BMI View: The somewhat rebounded copper price s seen since the beginning of this year may prevent the deepening of the economic crisis in Zambia after the prices depreciated in 2014. This may prompt the government to stick with its commitment to strengthening policies of providing affordable and quality health care. In line with this, Zambia's health ministry has begun deploying specialised doctors to all provincial health facilities in a latest bid to bring primary healthcare services closer to communities. The move is part of the government's goal illustrated in the National Training Operative Plan and the PF manifesto to promote health. The government aims to set up specialised care units that are fully equipped and staffed in order to cut the number of patients referred overseas.
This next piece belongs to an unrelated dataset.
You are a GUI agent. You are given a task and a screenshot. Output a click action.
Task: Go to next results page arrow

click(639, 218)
Headline Expenditure Projections
Pharmaceuticals: ZMW1.29bn (USD210mn) in 2014 to ZMW1.46bn (USD182mn) in 2015; +12.7% in local currency terms and -13.2% in US dollar terms. Forecast remains flat from last quarter.
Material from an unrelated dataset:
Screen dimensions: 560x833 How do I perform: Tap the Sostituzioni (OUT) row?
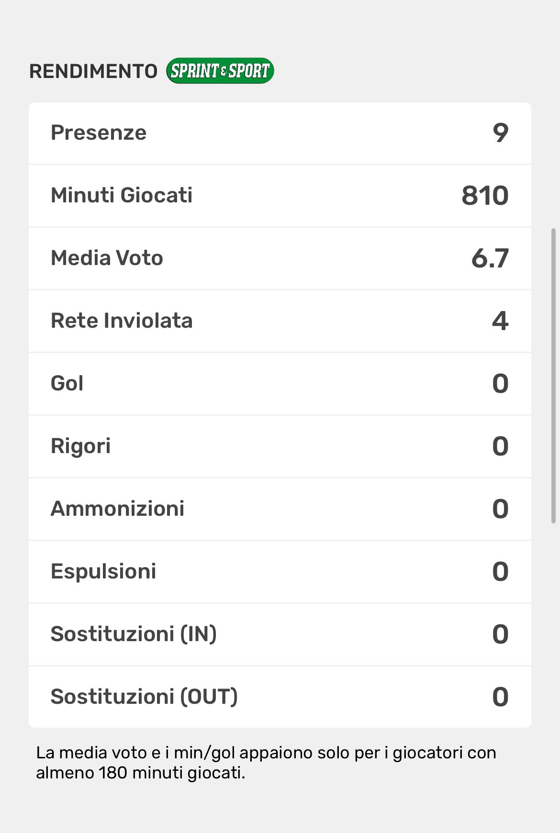coord(280,697)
Healthcare: ZMW8.32bn (USD1.35bn) in 2014 to ZMW9.49bn (USD1.19bn) in 2015; +14.1% in local currency terms and -12.1% in US dollar terms. Forecast revised downwards from last quarter.
Zambia has a Risk/Reward Index score of 34.7 out of 100, making it the 22th most attractive pharmaceutical market in the MEA region. This represents an improvement by two positions since the last quarter. Rewards were driven primarily by the country's good growth prospects in 2015 in light of firms such as GlaxoSmithKline investing in private sector medicine supply chains, as well as small-scale health insurance and other projects, illustrating that there are opportunities for private sector investment. Risks are weighed down by the lack of fixed time periods for approvals and not recognising international quality assurance qualifications.
Key Trends & Developments
Kingpharm Zambia is to open a USD30mn pharmaceutical plant at the Lusaka East Multi Facility Economic Zone in Zambia to manufacture various vital drugs. Construction of the plant, which will produce drugs for Zambia and other countries in Southern Africa, have already begun. Kingpharm Zambia will invest USD15mn in the project while the Zambia-China Economic and Trade Corporation Zone will invest USD15mn to build the plant. Operations at the plant will be commissioned in August and will create 135 jobs for locals, with figures expected to increase to 150 by June 2016.
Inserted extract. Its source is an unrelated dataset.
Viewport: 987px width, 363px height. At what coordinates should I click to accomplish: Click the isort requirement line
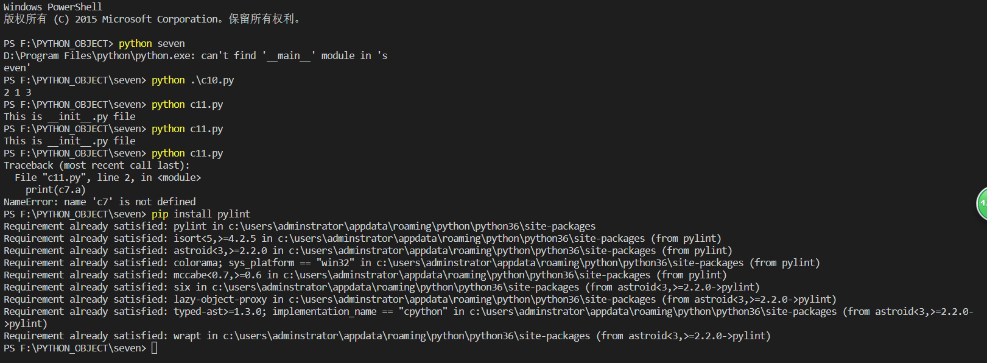[x=362, y=238]
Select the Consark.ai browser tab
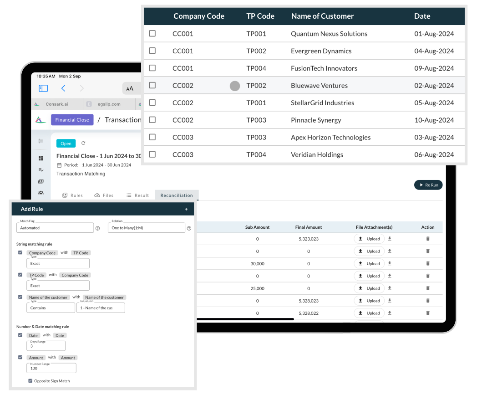 [x=57, y=104]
The increase in the number of unlicensed drug stores, chemists, and pharmacists in Zambia have led to significant growth in the trade and distribution of fake, stolen and illicit drugs and medical devices in the country. The prevalence of unlicensed pharmacies allows the public to purchase drugs easily, economically and in some cases without a prescription. These facilities are only allowed to be selling general drugs but end up selling prescription drugs as well, making it difficult for the regulatory authority to supervise, noted the Zambia Medicine Regulatory Authority public relations officer Ludovic Mwape. 'Obviously, this means the fight to stop illegal drug stores cannot be left to the regulators alone. It needs consented efforts from the public to change mindsets and attitudes towards buying drugs from illegal stores', said Mwape.
The US Ambassador to Zambia, Eric Schultz, has stated that the US government is committed to supporting the Zambian government on health promotion issues. So far, the US government has provided more than USD2bn to Zambia to improve health promotion.
BMI Economic View
Zambia's current account balance will remain in deficit in 2015 at 5.1% of GDP, having turned negative in 2014 at 1.1% of GDP. A fall in the value of copper revenue will be the principal driver of the current account deficit. BMI forecasts that the current account balance will remain in deficit at 4.7% in 2016. Lower copper prices will also contribute to reduced profits for mining companies and therefore to smaller income account shortfalls, but this is unlikely to offset a narrower trade surplus and a services deficit.
BMI Political View
Zambia will have to increase public spending cuts and borrowing after lowering its mining royalty tax rates. This will fuel public discontent and further reduce the likelihood of President Lungu being re-elected in 2016.